**TASK PROMPT**
The required output is every entry below, copied exactly.

─── PROVIDED ENTRIES ───

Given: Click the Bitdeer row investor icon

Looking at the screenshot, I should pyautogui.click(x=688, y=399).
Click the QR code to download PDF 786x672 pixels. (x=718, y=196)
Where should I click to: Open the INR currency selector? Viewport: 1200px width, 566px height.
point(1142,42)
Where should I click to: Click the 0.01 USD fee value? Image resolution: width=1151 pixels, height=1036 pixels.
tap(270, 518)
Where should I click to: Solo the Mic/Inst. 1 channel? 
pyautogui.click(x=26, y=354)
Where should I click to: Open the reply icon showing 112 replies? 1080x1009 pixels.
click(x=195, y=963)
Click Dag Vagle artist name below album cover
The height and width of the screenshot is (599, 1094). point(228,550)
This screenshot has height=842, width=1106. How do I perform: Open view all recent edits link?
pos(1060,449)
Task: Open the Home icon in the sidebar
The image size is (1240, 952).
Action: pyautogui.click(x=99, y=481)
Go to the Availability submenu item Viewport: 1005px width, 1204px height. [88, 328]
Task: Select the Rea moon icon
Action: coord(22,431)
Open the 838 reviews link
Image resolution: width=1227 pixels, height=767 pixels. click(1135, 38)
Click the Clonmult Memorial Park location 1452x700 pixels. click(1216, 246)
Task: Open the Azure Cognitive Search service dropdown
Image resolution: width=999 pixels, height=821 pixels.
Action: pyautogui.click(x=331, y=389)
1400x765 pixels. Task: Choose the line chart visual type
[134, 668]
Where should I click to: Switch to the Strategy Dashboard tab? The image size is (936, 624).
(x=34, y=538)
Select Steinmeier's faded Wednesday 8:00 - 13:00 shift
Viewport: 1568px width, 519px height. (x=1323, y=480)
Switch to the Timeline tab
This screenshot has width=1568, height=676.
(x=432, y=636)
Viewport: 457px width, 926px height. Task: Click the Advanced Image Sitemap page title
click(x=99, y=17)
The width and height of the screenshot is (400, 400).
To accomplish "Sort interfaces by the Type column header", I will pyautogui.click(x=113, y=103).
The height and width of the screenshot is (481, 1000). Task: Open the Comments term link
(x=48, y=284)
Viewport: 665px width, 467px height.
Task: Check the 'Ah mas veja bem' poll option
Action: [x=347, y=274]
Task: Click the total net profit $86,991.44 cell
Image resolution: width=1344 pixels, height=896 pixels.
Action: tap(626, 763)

───

**RESPONSE TO THE TASK**
Given: Click the Bitdeer row investor icon

Looking at the screenshot, I should pyautogui.click(x=688, y=399).
Click the QR code to download PDF 786x672 pixels. (x=718, y=196)
Where should I click to: Open the INR currency selector? Viewport: 1200px width, 566px height.
point(1142,42)
Where should I click to: Click the 0.01 USD fee value? Image resolution: width=1151 pixels, height=1036 pixels.
tap(270, 518)
Where should I click to: Solo the Mic/Inst. 1 channel? 
pyautogui.click(x=26, y=354)
Where should I click to: Open the reply icon showing 112 replies? 1080x1009 pixels.
click(x=195, y=963)
Click Dag Vagle artist name below album cover
The height and width of the screenshot is (599, 1094). point(228,550)
This screenshot has height=842, width=1106. How do I perform: Open view all recent edits link?
pos(1060,449)
Task: Open the Home icon in the sidebar
The image size is (1240, 952).
Action: pyautogui.click(x=99, y=481)
Go to the Availability submenu item Viewport: 1005px width, 1204px height. [88, 328]
Task: Select the Rea moon icon
Action: coord(22,431)
Open the 838 reviews link
Image resolution: width=1227 pixels, height=767 pixels. click(1135, 38)
Click the Clonmult Memorial Park location 1452x700 pixels. click(1216, 246)
Task: Open the Azure Cognitive Search service dropdown
Image resolution: width=999 pixels, height=821 pixels.
Action: pyautogui.click(x=331, y=389)
1400x765 pixels. Task: Choose the line chart visual type
[134, 668]
Where should I click to: Switch to the Strategy Dashboard tab? The image size is (936, 624).
(x=34, y=538)
Select Steinmeier's faded Wednesday 8:00 - 13:00 shift
Viewport: 1568px width, 519px height. (x=1323, y=480)
Switch to the Timeline tab
This screenshot has width=1568, height=676.
(x=432, y=636)
Viewport: 457px width, 926px height. Task: Click the Advanced Image Sitemap page title
click(x=99, y=17)
The width and height of the screenshot is (400, 400).
To accomplish "Sort interfaces by the Type column header", I will pyautogui.click(x=113, y=103).
The height and width of the screenshot is (481, 1000). Task: Open the Comments term link
(x=48, y=284)
Viewport: 665px width, 467px height.
Task: Check the 'Ah mas veja bem' poll option
Action: [x=347, y=274]
Task: Click the total net profit $86,991.44 cell
Image resolution: width=1344 pixels, height=896 pixels.
Action: tap(626, 763)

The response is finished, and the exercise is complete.